We took the oysters up to the roof, put down some tin on top of the roof, and set up the grate. The wood chips were under a heavy cover against the side walls, and I laid a layer of them on the grate. Jack started the fire, and I put the grill on.
“So the way I see it, you’re about ready to pop the question to Miss Margaret,” Jack said as we waited for the chips to get burning right. “Every time I come aro
und, you’re messing with her.”
“She’s supposed to be teaching dancing to the kids around here and she can’t hardly dance herself,” I said. “She hates to see me coming because she knows I can do what she can’t.”
“If you say so,” Jack said. “But I still think you’re sweet on her.”
“You know I’m sweet on dancing,” I said. “And I would like to get some of her students.

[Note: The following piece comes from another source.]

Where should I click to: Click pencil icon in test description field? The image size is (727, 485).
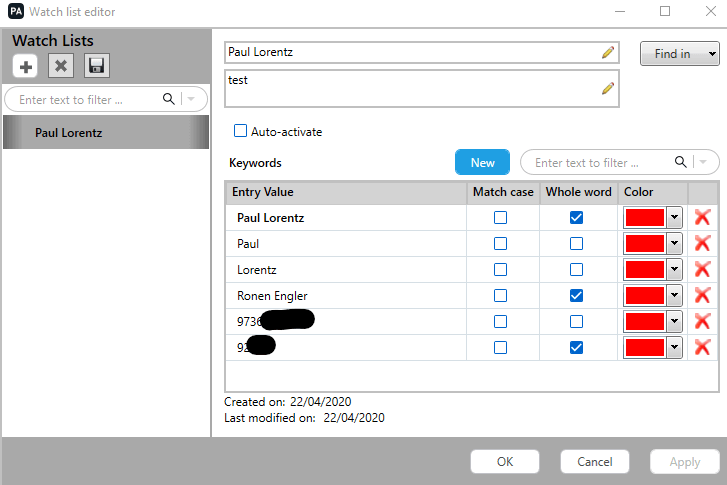607,89
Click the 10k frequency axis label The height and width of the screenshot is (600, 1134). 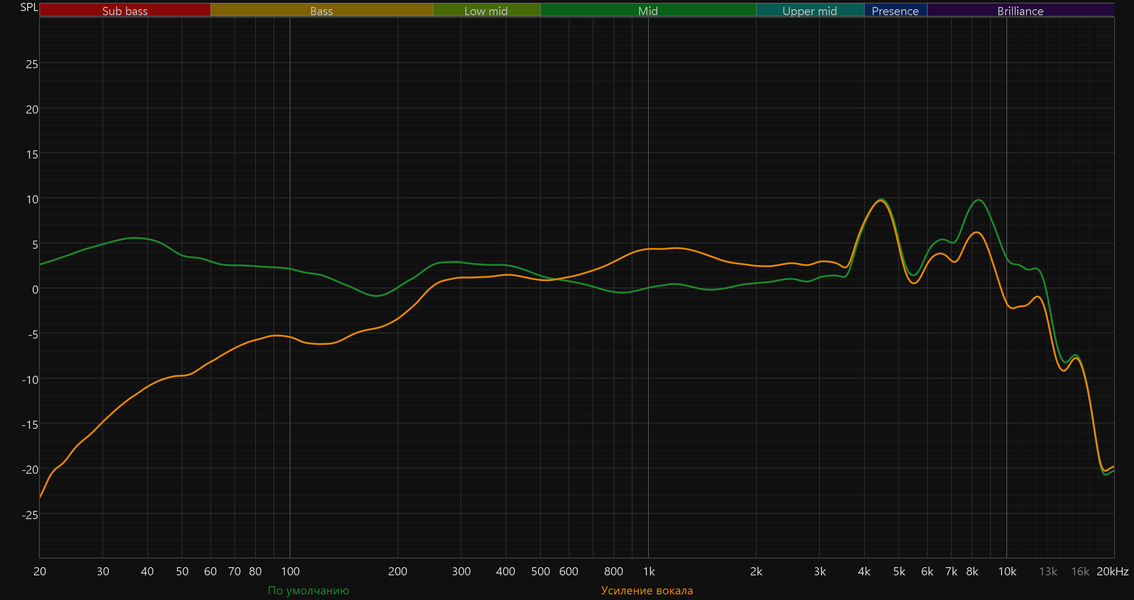pos(1007,572)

I asked her how much she charged them and she wouldn’t tell me.”
“Why should she? She’s got something good going on and she knows it,” Jack said. “You go down to the waterfront and there’s more Irish coming ashore than there are oysters. Back in the Old Country, every little village had a dancing master—somebody who would teach all the young people how to dance. A girl wasn’t considered turned out right if she didn’t know how to dance. Now they’re coming over here—the ones who survive the trip—and they’re wanting to bring a piece of the Old Country with them.”
“I can teach them better than she can,” I said.
“Most of them have never seen nothing that looks like you!” Jack said. “If you were walking down the street in Kilkenny, where I’m from, and saw a black man walking toward you looking anything at all the way you do, you’d think you’d met the devil himself. They got to get used to black people once they get off the boats, and then they got to get used to you dancing.”
I watched as Jack spread the chips around the grate, then put the screen over it. The smoke was coming up good, and he started putting the oysters on the screen.
“They’ll get used to me,” I said. “They get used to everything else. Or maybe I should go over to—where you say you from? And teach over there.”
“Lad, if your brain was as fast as your feet, you’d be able to think a lot better than you’re thinking,” Jack said. “If all those people are leaving Ireland, spending their last dollars to get on those floating coffins to make it to New York and Boston, there’s got to be a reason. Over there they didn’t have nothing to speak of, but at least it was a nothing they knew about. Folks around Kilkenny wouldn’t have a penny to spare to put on a dead man’s eyes, let alone pay for no dancing lessons.”